Hoy dediqué la última mañana de este viaje a La Habana, a pasear por el barrio -que aquí llaman municipio- de Playa. Visité una de esas casas de la gente adinerada de antes de La Revolución que han dado carácter al barrio de anchas avenidas y propiedades ajardinadas, algunas como palacios.

Tras La Revolución, el Estado pasó a ser propietario de todas las viviendas de cuba cediéndoles el usufructo a los que las venían ocupando, fuesen propietarios o arrendadores. Los que abandonaron el país perdieron, además de la propiedad, ese privilegio. Hace unos años el Estado decidió reconocer la propiedad de esas viviendas a los que las estuvieran habitando en ese momento. Una propiedad que se puede vender o alquilar, pero no tener vacía. Además, ese permite ya tener en propiedad dos casas por persona siempre que una esté en la ciudad y otra en el campo o en la playa, según he entendido por lo que me explicaron, pero también pudiera ser de otra manera

La casa que visité esa mañana acogió al matrimonio que la construyó hasta el final de sus días, pero no teniendo herederos, al menos en el país, pasó a ser usufructuada por el personal de servicio que les sobrevivió y que había vivido con ellos desde antes de la revolución.
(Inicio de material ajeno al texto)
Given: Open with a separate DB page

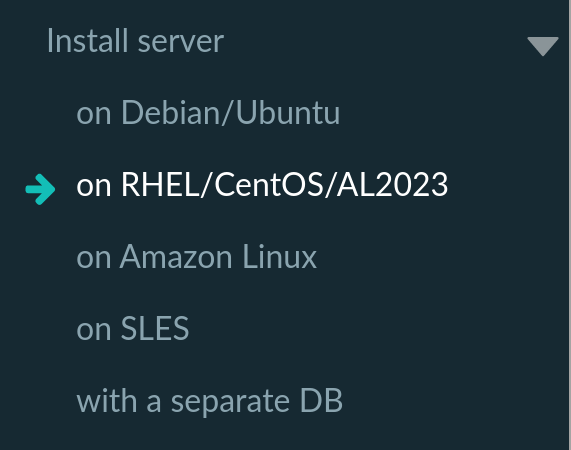Looking at the screenshot, I should (x=210, y=400).
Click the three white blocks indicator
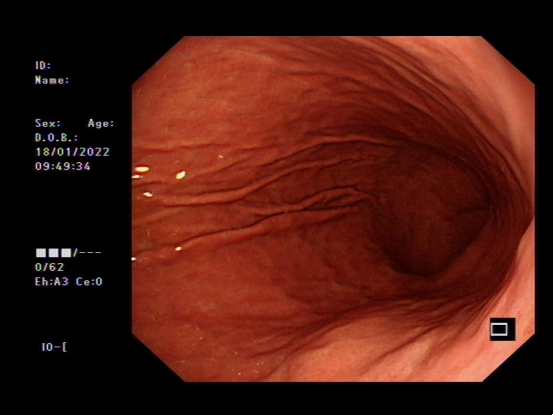553x415 pixels. tap(53, 252)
A la muerte de estos pasó a uno de sus hijos y después a una de sus hijas, cuyo marido, un profesor universitario, me la enseñó.

No me voy a meter en disquisiciones arquitectónicas, pero diré que se conserva tal cual aunque los muebles han ido disminuyendo con el paso de los años, los jardines algo empobrecidos y el patio trasero abandonado. La casa estuvo alquilada hasta hace poco y ahora vacía se intenta colgar en Airbnb, plataforma turística que también ha llegado a Cuba. La vivienda está sin vida, demasiado vacía, pero todavía se puede suponerver, en algunos detalles, el alto nivel de vida del matrimonio que la disfrutó.

El resto del día fue una paseo, un descanso de vez en cuando en el banco de uno de los parques de El Vedado, en la cafetería refrigerada de un hotel y una comida en el Biky.

Tres horas antes de la hora de embarque vino el coche, con el que había acordado el viaje, para llevarme al aeropuerto. Me encontró en la puerta vestido y calzado para otro clima y embutidos en la mochila, junto al ordenador y los papeles, un jersey grueso y una camiseta contra el frio que me pondré ya en el avión.

Le dediqué una última mirada a La Habana desde el taxi y me pareció más empobrecida y abandonada que hace treinta días. le dije adiós sin melancolía, sin pizca de tristeza, convencido que pronto estaría de vuelta porque todavía me falta muchas cosas por ver, muchas sensaciones que disfrutar pues sospecho que mi capacidad de asombro para La Habana está todavía casi vacía.

Los vuelos bien. En el de La Habana a Madrid dormí todo el viaje. Por primera vez me tomé una pastilla para relajarme, la que se toma mi mujer para empezar el día, y dormí como un lirón, que es como decía mi padre que había dormido cuando lo había hecho de manera profunda, continua y reparadora. El vuelo interior bailando como de costumbre. Y en casa bien, como ayer.